New York City Structures: New York County National Bank Building

By tim.mcdevitt
tim.mcdevitt
tim.mcdevitt
February 16, 2011 Updated: October 1, 2015
EIGHTH AVENUE GREEK TEMPLE: The New York County National Bank building, constructed in 1907, is a neo-classical limestone building on the border of Chelsea and the West Village. (Tim McDevitt/The Epoch Times)
EIGHTH AVENUE GREEK TEMPLE: The New York County National Bank building, constructed in 1907, is a neo-classical limestone building on the border of Chelsea and the West Village. (Tim McDevitt/The Epoch Times)

New York County National Bank Building
77-79 Eighth Avenue
Architects: Theodore Wilhelm Emile De Lemos and August Wilhelm Cordes with Rudolph L Daus
Year Completed: 1907
Client: New York County National Bank

NEW YORK—Looking west down 14th Street near the corner of Eighth Avenue one is greeted by a pair of neo-classical structures facing eastward and serving as a gateway from Chelsea to the West Village, and the Hudson River beyond.

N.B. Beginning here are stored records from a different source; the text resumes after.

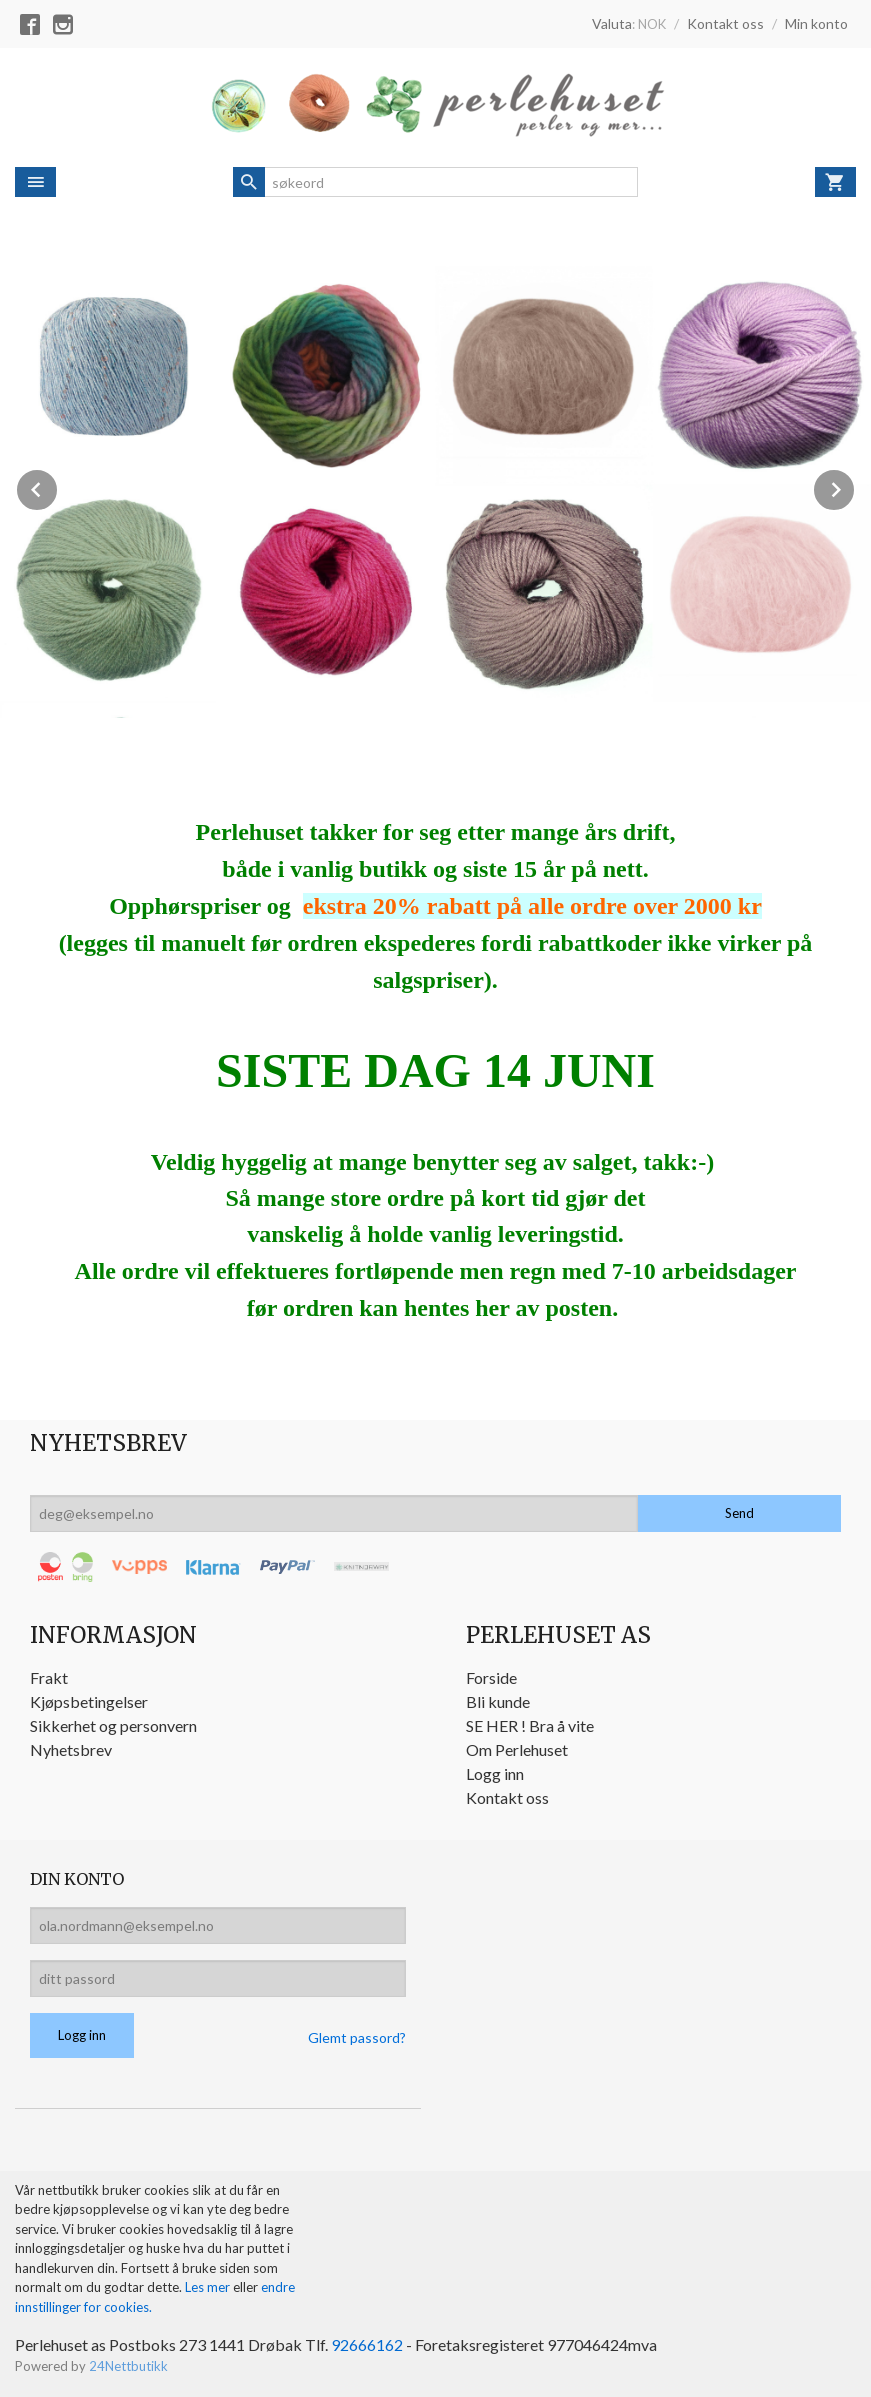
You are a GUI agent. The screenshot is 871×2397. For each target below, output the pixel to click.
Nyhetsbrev (71, 1749)
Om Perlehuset (517, 1749)
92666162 (367, 2344)
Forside (491, 1677)
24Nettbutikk (128, 2366)
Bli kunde (498, 1701)
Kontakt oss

On the northwest corner is The New York Savings Bank with its white marble-clad Greek façade, and on the southwest corner, the New York County National Bank Building, the smaller of the two and constructed 38 years after its big brother to the north.

Two massive limestone columns with elegant fluting taper slightly to the spiraling Ionic capitals at their tops frame the front doors of the building. The large, nearly three-dimensional relief sculpture of an eagle, in the pediment above the entry, cranes its neck as it peers north up Eighth Avenue. The curved arch over the doorway reveals ironwork and glass, as do the four identical windows along the building’s north façade.

The New York County National Bank changed names several times over the years, becoming The New York County National branch of Manufacturers Trust Co. in the early 1930s, then Manufacturers Hanover Trust in the mid-1960s, and in 1993–1994 Manufacturers Hanover merged with Chemical Bank. After a brief stint as a theater in the mid-90s the building was renovated in 1999 and in 2001 was opened as Nickel, a spa for men.

De Lemos and Cordes also designed the Macy’s Herald Square building, constructed five years earlier, as well as the magnificent Siegel Cooper Store on Sixth Avenue between 18th and 19th streets, which now houses retailers Bed Bath and Beyond and Filene’s Basement.

The New York County National Bank Building was designated a landmark, as Manufacturers Hanover Trust Company Building, by the New York City Landmarks Preservation Commission in 1988.